4.自立活動1−発音、発語、言語指導

岩手県立一関聾学校

小野寺 直樹

「聴覚障害児の社会的な自立・参加を円滑に進めるために自立活動が果たす役割について考える。」というテーマのもと、6つの発表があり、その都度の質疑応答と馬場顕先生、板橋安人先生の指導・助言をいただくという形で進められました。

助言者でもある筑波大学付属聾学校の板橋先生からは、後輩におくる卒業生の発音・発語に関するメッセージから発音の学習の参考点・留意点を学ぶという実践が報告されました。「学習者にとって授業が楽しいものになっているか?」「生徒がイメージしている発音発語の授業というのは極めて多様である。」など、大切なポイントをいくつもあげていただきました。長岡聾学校の袖山先生からは、「拗音の段階指導の一考察」として、ヤ(J)行音の渉りからの誘導の試みが報告されました。発音をフィードバックさせるために奥歯をかみしめさせることの有効性や、ヤ行音の練習として「 イ〜ア〜 → イア → ヤ」のように、はじめから「キャ、キュ、キョ」と短く切って発音させるよりも、伸ばさせたほうが調音が行いやすいなどの、具体的で興味深い内容が発表されました。筑波大学付属聾学校の山本先生からは、小学部1〜3年の7月の日記を分析し、聴覚障害児の日記文中に表出される感情表現を豊かにするための手だてについての実践が報告されました。様々な体験をさせて、それを言語化させたり、感情を表す動作をそのまま書くこと(「・・飛び上がりました・・」など)で気持ちの表現ができるなどの発表があり、「感情が豊かに表れるのはその地方の言葉(方言)では?」などの意見も出されました。宮城県立ろう学校の松野先生からは、宮城ろうの発音発語指導の現状と、「自立活動の個別の指導計画」の作成と「語彙チェック表」の作成の意義と手順について発表が行われました。指導の方向性・児童の実態把握が少しずつできてきた一方で、作成を始めてまだ間もないこともあり、とらえ方やまとめ方についての職員間のばらつき(見解の相違)が見られた様子もあげられていました。特に語彙チェック表のような資料の作成では、項目の内容やその後の活用の仕方など、難しい要素が含まれていることを感じました。群馬県立聾学校の岡本先生からは「言語指導計画の作成とその映像化(2)」というテーマで、群馬校幼稚部での言語指導計画表の内容と、それを映像化したもののVTRが公開されました。「言語の指導は『現場』が大事である。」、「逆説の表現は具体的状況での指導が重要と考える。」などの報告がなされました。秋田県立聾学校の菊地先生からは、日本語対応手話を活用した書き言葉の指導実践が報告されました。生徒側では、子ども同士の会話は日本手話、教師と話すときは日本語対応手話と使い分けているとのこと。聴覚口話の指導も効果的な児童と、聴覚口話が活用できない児童への指導方法の整理が必要という改善点なども提示されました。
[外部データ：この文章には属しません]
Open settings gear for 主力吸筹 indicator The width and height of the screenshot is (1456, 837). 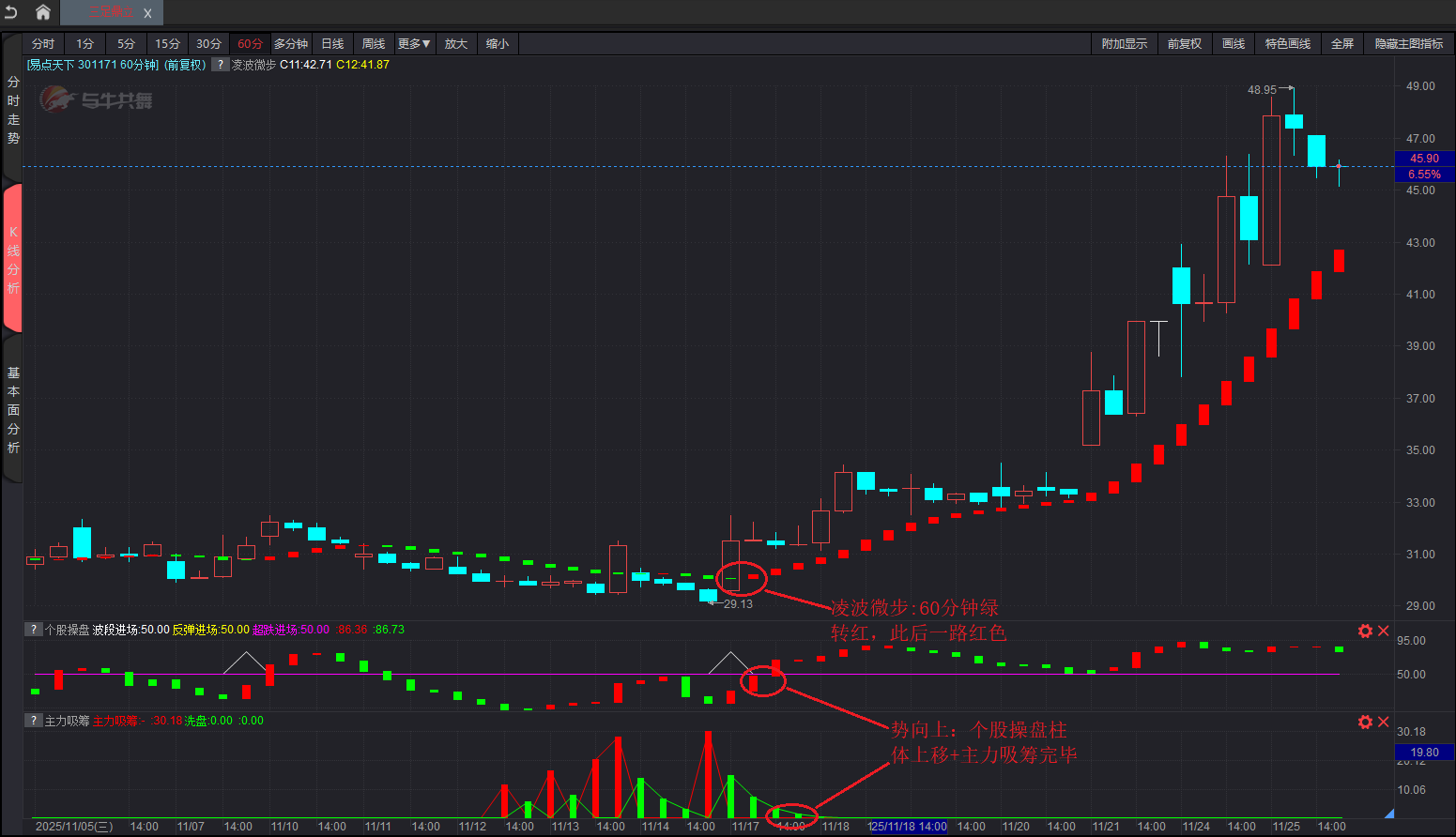coord(1365,722)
全体討議では『日本語の獲得に向けて』という柱のもと、のどの手術をして思うように発音できない児童に対する指導の方法や、幼稚部・小学部における手話の導入に関する留意点などについての話題が出され、活発な意見交換が行われました。

最後に板橋先生から、「明瞭に話せるだけが発音指導ではない。発音指導を通して日本語を豊かに獲得していくことが必要。そして自分はどう生きていくのがよいかを考えられる人間に育てることが「自立」の指導なのではないか?また、教員は日本語話者として日本語にきちんと向き合い、日本語の分析を1度は勉強していかなければならない。」、馬場せんせいから、「聴覚活用の最高は言語習得だが、たとえば自己の環境を理解できたり、見えない世界で何が起きているかを考え理解できる力を育むことにもつながる。また、我々は言葉の発達に対して早急すぎるのではないか?待つことも大切。人はまちがいながら覚えていくのだから、もっとゆっくり指導していく気持ちが必要。また、年齢相応の言語指導も大切なことの一つで、非言語的な発達をうまく活用して指導していくべき。小学部以降は言葉は「ことば」だけでなく、「ことば」という「知識」である。」という、今後の方向と支援のあり方を示唆する貴重な助言をいただいて分科会は閉会しました。